When I finally arrived, breathless, at the MAC, I made my way to the Young Storytellers' Room (the Hexagon Theatre) which I found to be at once inviting and convivial. Everyone looked so colourful. The young contestants exuded an enthusiasm both to listen to and to recount the narratives that had captured their collective fantasies. At the telling, the stories provided opportunities to fascinate and to be fascinated. People and places were brought to life before our eyes through song, movement and self-expression. Crossing time and space, we drifted into Palestine, Africa, Ireland and India. Indeed, on that day every tale seemed to harmonize with and adorn the face, physique and individual expressions of the narrators. Their colourful descriptions painted pictures of their unique imagined worlds, characters, dreams, histories and ambitions.
Discovering oneself, and others, through a story is nothing short of amazing. I confess sensing the labyrinthine threads of life's experiences weaving conduits into my saga as it unfolded. While reciting with gusto the exploits of chubby Prince Ivan and the pretty Princess Vasilisa of the Golden Braid, I perceived in my mannerisms the inherited and unrehearsed body language of my own Balkan ancestry. Images and faces that had once captured my capricious fantasy were now claiming territory on my articulated descriptions. Each utterance and motion in its own way contributed not only to the vocal and visual manifestations of my story, it also bore witness to my own inner, secret, and profound identity. Moreover, I slowly came to recognise the influences that throughout my life have cultivated and nurtured my imagination.
It was a wonderful feeling to sense and to hear the listeners enjoying this, my fanciful world: chuckling at the clucking cottage on chicken legs; bemused by pea-born Ivan...
'And they lived happily ever after...The End.' That is when I suddenly felt a wave of elation - assured of the fact that I had expressed myself honestly, freely and openly. To my mind, this is the best I had to offer as a storyteller.
Winning the award was indeed a great privilege and delight. I was thrilled! For one, it left me with the certainty that the audience loved hearing my tale as much as I had loved unfolding it. But what is more, it dawned on me that I simply had to share this childhood passion more widely. It was an erstwhile wish that has now become a reality for I have been invited to the Storytelling Club in Hebden Bridge, West Yorkshire in June and, together with my partners in the storytelling theatre company Annamation, I will be going on a storytelling café tour in October. In addition, I have been asked to take charge of a series of storytelling sessions at a Special Needs school and, in July, I will be presenting narratives at the Beyond the Border Festival. At the Festival I will have the additional pleasure of listening to many other tale spinners from around the world.
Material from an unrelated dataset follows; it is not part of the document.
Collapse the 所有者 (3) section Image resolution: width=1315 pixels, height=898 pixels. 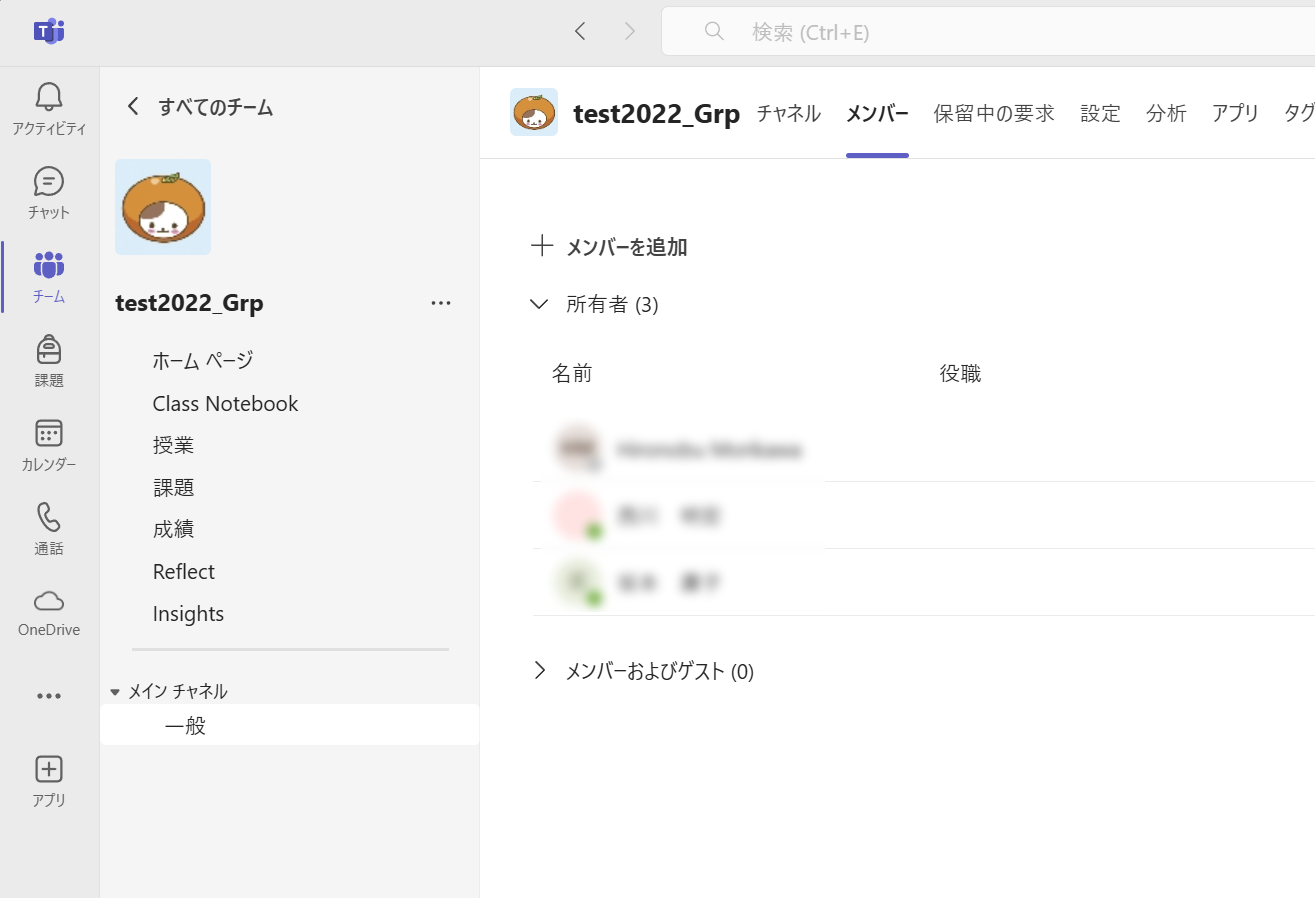click(x=540, y=304)
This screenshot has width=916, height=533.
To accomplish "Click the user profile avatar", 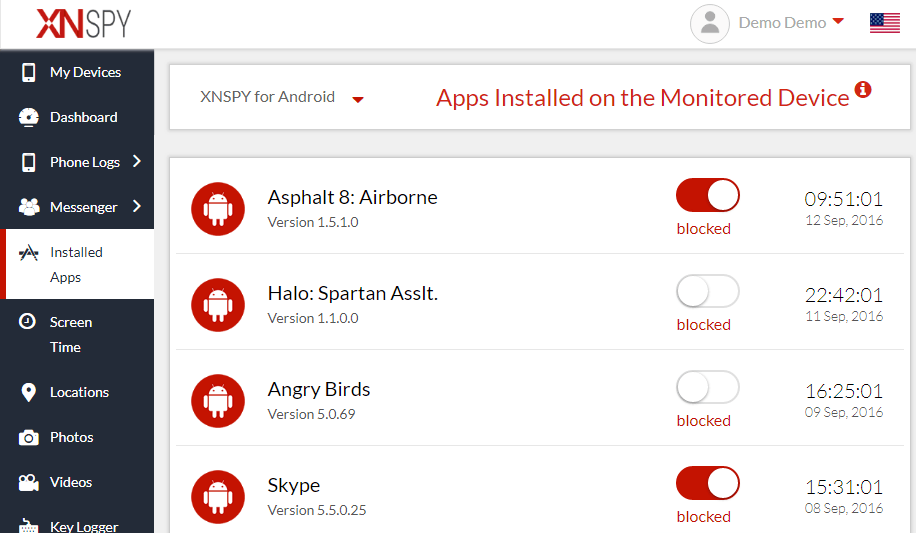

All of this as a consequence of winning the award!
I wish to extend many warm thanks to the Traditional Arts team, to the MCs, Alex Somerville and Phillipa Tipper, who with their enthusiasm gave the event such buoyancy and colour, to the judges, and of course to Graham Langley for organising such a thoroughly rewarding and enjoyable day. Thank you for giving me these opportunities which I hope to build on and develop in the future.